The additions include a Skeleton model with an openworked dial and a two-tone version combining stainless steel and rose gold with a mother-of-pearl dial. Both retain the existing 41mm case, ceramic bezel and 100 metres of water resistance.
Each is powered by the El Primero 3600, the latest iteration of Zenith’s automatic chronograph movement first introduced in 1969. It operates at 5Hz, allowing the chronograph to measure elapsed time to one-tenth of a second. The central chronograph hand completes a full rotation every 10 seconds, making that precision legible on the bezel.
The movement itself is a big part of the draw.
The El Primero was among the first automatic chronographs, and one of the few designed as an integrated system rather than assembled in layers. Its higher frequency gives it both accuracy and a distinctive sweep. It also endured when many of its contemporaries did not, carried through the quartz era and later used, in modified form, inside the modern Rolex Daytona. For collectors, it carries both technical credibility and real historical weight.
In the Skeleton version, that movement is visible through a smoked sapphire dial, with the column wheel and horizontal clutch on display.
The tri-colour counters remain, preserving the look of earlier El Primero models, while legibility is largely unchanged.

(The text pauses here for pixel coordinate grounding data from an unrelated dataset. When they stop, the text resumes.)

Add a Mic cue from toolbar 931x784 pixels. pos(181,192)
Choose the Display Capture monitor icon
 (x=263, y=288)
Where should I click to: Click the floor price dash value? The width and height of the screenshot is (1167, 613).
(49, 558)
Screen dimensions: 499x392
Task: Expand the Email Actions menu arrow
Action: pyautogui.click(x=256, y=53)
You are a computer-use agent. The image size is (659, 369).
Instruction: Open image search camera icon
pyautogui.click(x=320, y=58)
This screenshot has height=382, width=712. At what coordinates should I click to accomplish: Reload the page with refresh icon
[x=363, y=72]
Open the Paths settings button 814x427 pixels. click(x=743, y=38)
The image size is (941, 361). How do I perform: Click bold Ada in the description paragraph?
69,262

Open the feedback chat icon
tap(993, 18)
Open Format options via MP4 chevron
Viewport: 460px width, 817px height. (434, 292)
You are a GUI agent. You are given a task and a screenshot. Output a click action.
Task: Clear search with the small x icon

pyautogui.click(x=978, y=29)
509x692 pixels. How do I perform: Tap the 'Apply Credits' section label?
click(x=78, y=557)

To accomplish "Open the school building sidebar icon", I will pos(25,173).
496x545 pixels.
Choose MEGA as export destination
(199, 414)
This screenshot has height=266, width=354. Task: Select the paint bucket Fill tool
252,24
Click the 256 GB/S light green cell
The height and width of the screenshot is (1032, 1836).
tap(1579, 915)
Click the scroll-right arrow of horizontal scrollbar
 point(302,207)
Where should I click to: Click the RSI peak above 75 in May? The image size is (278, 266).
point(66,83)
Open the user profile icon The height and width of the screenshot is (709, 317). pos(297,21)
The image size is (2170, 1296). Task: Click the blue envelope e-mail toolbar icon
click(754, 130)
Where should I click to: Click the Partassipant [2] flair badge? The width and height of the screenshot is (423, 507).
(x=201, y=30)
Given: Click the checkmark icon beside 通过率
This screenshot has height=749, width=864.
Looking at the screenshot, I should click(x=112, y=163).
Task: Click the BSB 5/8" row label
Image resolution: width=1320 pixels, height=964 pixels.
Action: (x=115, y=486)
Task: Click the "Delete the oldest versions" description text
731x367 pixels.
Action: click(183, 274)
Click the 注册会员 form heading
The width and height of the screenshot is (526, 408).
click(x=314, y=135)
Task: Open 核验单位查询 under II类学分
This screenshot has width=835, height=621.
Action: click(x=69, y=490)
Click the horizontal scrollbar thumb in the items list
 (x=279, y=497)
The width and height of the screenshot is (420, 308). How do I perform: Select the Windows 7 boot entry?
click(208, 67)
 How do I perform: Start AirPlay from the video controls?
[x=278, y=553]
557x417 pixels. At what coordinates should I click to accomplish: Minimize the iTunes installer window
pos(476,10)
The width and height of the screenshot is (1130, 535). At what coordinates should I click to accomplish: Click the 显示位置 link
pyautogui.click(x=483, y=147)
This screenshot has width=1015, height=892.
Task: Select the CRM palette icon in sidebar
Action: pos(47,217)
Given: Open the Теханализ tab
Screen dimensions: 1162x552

The case is 41mm, with a ceramic bezel and 100 metres of water resistance. A new folding clasp allows for tool-free micro-adjustment. The Skeleton is a new sub-line rather than a limited run, with multiple versions in steel and gold; only the diamond-set model is limited, to 10 pieces.
The two-tone version uses the same El Primero 3600 movement but changes the materials, combining steel with rose gold and adding a mother-of-pearl dial. It is limited to 50 pieces.